Reproduce the data below line for line, with no changes to any character.

Items listed in a dataset
____
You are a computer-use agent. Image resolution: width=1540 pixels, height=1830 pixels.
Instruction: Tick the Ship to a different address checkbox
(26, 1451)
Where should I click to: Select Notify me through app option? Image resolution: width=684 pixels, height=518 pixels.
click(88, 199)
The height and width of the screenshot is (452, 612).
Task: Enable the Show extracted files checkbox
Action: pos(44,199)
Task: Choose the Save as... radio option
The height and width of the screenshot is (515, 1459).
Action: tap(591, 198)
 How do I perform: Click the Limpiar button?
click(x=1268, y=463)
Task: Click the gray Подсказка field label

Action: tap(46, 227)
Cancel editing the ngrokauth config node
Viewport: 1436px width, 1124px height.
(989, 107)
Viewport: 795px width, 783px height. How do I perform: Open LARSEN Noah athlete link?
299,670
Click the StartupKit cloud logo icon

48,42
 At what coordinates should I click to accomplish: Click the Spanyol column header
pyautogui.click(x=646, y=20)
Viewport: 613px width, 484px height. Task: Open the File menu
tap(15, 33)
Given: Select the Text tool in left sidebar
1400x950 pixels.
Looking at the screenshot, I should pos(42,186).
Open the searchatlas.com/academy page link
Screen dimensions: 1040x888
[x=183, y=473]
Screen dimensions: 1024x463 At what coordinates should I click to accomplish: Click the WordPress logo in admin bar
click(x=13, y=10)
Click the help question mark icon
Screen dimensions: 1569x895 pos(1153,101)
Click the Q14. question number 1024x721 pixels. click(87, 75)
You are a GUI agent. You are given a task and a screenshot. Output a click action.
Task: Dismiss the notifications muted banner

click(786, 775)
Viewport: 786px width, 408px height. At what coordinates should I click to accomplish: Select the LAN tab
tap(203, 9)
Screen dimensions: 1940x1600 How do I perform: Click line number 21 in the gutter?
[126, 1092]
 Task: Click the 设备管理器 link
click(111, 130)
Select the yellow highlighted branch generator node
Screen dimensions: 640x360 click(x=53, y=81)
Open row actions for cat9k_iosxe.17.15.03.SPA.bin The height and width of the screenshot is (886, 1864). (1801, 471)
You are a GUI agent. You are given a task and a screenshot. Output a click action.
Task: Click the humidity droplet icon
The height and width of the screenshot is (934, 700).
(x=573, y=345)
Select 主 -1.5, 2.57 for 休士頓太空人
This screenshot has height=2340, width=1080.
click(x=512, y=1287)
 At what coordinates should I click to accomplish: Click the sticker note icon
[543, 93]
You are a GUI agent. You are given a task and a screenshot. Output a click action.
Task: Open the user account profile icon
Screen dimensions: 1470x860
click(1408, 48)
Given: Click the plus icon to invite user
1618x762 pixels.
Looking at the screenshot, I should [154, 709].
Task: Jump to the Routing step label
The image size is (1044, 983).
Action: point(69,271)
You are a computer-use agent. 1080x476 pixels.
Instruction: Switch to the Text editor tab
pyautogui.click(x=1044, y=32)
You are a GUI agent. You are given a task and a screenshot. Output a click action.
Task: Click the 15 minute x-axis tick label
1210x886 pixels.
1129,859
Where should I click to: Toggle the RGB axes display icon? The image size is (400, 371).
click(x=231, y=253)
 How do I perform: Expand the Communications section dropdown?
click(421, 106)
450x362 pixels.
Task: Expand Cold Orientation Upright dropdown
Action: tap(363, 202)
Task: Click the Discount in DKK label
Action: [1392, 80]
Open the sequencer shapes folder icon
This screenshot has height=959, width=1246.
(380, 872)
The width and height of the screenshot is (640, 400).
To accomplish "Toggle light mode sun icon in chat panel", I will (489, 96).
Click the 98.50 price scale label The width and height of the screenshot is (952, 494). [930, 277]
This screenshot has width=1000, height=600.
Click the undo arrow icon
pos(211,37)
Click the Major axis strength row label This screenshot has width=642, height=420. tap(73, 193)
____
The completed task
You are a computer-use agent. Image resolution: width=1540 pixels, height=1830 pixels.
Instruction: Tick the Ship to a different address checkbox
(26, 1451)
Where should I click to: Select Notify me through app option? Image resolution: width=684 pixels, height=518 pixels.
click(88, 199)
The height and width of the screenshot is (452, 612).
Task: Enable the Show extracted files checkbox
Action: pos(44,199)
Task: Choose the Save as... radio option
The height and width of the screenshot is (515, 1459).
Action: tap(591, 198)
 How do I perform: Click the Limpiar button?
click(x=1268, y=463)
Task: Click the gray Подсказка field label

Action: tap(46, 227)
Cancel editing the ngrokauth config node
Viewport: 1436px width, 1124px height.
(989, 107)
Viewport: 795px width, 783px height. How do I perform: Open LARSEN Noah athlete link?
299,670
Click the StartupKit cloud logo icon

48,42
 At what coordinates should I click to accomplish: Click the Spanyol column header
pyautogui.click(x=646, y=20)
Viewport: 613px width, 484px height. Task: Open the File menu
tap(15, 33)
Given: Select the Text tool in left sidebar
1400x950 pixels.
Looking at the screenshot, I should pos(42,186).
Open the searchatlas.com/academy page link
Screen dimensions: 1040x888
[x=183, y=473]
Screen dimensions: 1024x463 At what coordinates should I click to accomplish: Click the WordPress logo in admin bar
click(x=13, y=10)
Click the help question mark icon
Screen dimensions: 1569x895 pos(1153,101)
Click the Q14. question number 1024x721 pixels. click(87, 75)
You are a GUI agent. You are given a task and a screenshot. Output a click action.
Task: Dismiss the notifications muted banner

click(786, 775)
Viewport: 786px width, 408px height. At what coordinates should I click to accomplish: Select the LAN tab
tap(203, 9)
Screen dimensions: 1940x1600 How do I perform: Click line number 21 in the gutter?
[126, 1092]
 Task: Click the 设备管理器 link
click(111, 130)
Select the yellow highlighted branch generator node
Screen dimensions: 640x360 click(x=53, y=81)
Open row actions for cat9k_iosxe.17.15.03.SPA.bin The height and width of the screenshot is (886, 1864). (1801, 471)
You are a GUI agent. You are given a task and a screenshot. Output a click action.
Task: Click the humidity droplet icon
The height and width of the screenshot is (934, 700).
(x=573, y=345)
Select 主 -1.5, 2.57 for 休士頓太空人
This screenshot has height=2340, width=1080.
click(x=512, y=1287)
 At what coordinates should I click to accomplish: Click the sticker note icon
[543, 93]
You are a GUI agent. You are given a task and a screenshot. Output a click action.
Task: Open the user account profile icon
Screen dimensions: 1470x860
click(1408, 48)
Given: Click the plus icon to invite user
1618x762 pixels.
Looking at the screenshot, I should [154, 709].
Task: Jump to the Routing step label
The image size is (1044, 983).
Action: point(69,271)
You are a computer-use agent. 1080x476 pixels.
Instruction: Switch to the Text editor tab
pyautogui.click(x=1044, y=32)
You are a GUI agent. You are given a task and a screenshot. Output a click action.
Task: Click the 15 minute x-axis tick label
1210x886 pixels.
1129,859
Where should I click to: Toggle the RGB axes display icon? The image size is (400, 371).
click(x=231, y=253)
 How do I perform: Expand the Communications section dropdown?
click(421, 106)
450x362 pixels.
Task: Expand Cold Orientation Upright dropdown
Action: tap(363, 202)
Task: Click the Discount in DKK label
Action: [1392, 80]
Open the sequencer shapes folder icon
This screenshot has height=959, width=1246.
(380, 872)
The width and height of the screenshot is (640, 400).
To accomplish "Toggle light mode sun icon in chat panel", I will (489, 96).
Click the 98.50 price scale label The width and height of the screenshot is (952, 494). [930, 277]
This screenshot has width=1000, height=600.
Click the undo arrow icon
pos(211,37)
Click the Major axis strength row label This screenshot has width=642, height=420. tap(73, 193)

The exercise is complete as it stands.